言うまでもなく、両チーム五名の少数で勝負する。そのうち、試合開始の段階では内野三名、外野二名で別れ、内野は敵チームと向かい合う陣地へ、外野は敵チームの周りを囲んでスタートする。
味方なら内野、外野どちらにパスしてもOK。勝敗はどちらが先に相手陣地から相手を追い出したかで決まるのだ。
審判が両チームに告げる。
「ジャンケンに勝ったチームが先行だ。ジャンケンしてくれ」
「最初はグー、ジャン――」
「俺、パー出すから」
「――ケン......え?」
「いや、俺、パー出すから。裕二様は偉大だからハンデをやろうと思ってな」
「そ、そうか」
「よーし。ジャンケンすっぞー。最初はグー、ジャンケン――」
追い出す方法は相手をアウトさせること。
敵チームから投げられたボールが、自身の身体の一部に当たって、地面にそのボールが落ちたらアウト。ボールが地面に落ちる前にキャッチできたらセーフだ。
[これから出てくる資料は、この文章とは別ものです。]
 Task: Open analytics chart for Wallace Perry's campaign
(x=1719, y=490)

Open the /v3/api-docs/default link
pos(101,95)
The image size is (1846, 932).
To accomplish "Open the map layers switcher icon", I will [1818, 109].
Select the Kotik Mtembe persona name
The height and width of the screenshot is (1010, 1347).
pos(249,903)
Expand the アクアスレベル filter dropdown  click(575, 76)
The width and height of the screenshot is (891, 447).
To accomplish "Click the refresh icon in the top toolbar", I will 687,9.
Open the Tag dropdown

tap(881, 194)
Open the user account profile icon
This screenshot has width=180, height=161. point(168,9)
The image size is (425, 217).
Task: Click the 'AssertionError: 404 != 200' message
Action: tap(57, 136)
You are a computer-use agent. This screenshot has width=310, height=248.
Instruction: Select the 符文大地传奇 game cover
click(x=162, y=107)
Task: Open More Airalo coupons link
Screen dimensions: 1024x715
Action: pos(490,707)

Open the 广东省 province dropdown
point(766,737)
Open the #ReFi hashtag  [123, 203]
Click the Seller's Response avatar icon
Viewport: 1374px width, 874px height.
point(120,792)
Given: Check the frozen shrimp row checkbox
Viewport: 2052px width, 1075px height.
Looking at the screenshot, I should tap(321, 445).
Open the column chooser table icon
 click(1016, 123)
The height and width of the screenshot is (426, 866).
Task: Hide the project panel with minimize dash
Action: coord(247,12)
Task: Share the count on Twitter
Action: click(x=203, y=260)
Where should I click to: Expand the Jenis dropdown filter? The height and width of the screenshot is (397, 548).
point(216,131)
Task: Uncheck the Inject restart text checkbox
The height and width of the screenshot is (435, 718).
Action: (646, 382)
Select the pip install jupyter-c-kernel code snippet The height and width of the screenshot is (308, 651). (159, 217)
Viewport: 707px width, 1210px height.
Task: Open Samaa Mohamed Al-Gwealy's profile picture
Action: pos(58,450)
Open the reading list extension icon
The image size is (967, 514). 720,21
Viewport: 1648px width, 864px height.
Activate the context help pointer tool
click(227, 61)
アウトした人は外野へ。外野がアウトを勝ち取ったら、その外野は内野になることができる。まぁ、外野は最低限二人必要だから、その限りじゃないけど。
「負けたぁぁぁぁあああ!」
「やったぁぁ! あいつなんかグー出したよ!」
「馬鹿でしょ、あいつ」
「やったな! これでこっちが先制で有利だ!」
裕二君の馬鹿は今に始まったことじゃないけど、何してんの、あいつ。
審判がジャンケンで勝った相手チームにボールを渡し、試合開始のホイッスルを鳴らした。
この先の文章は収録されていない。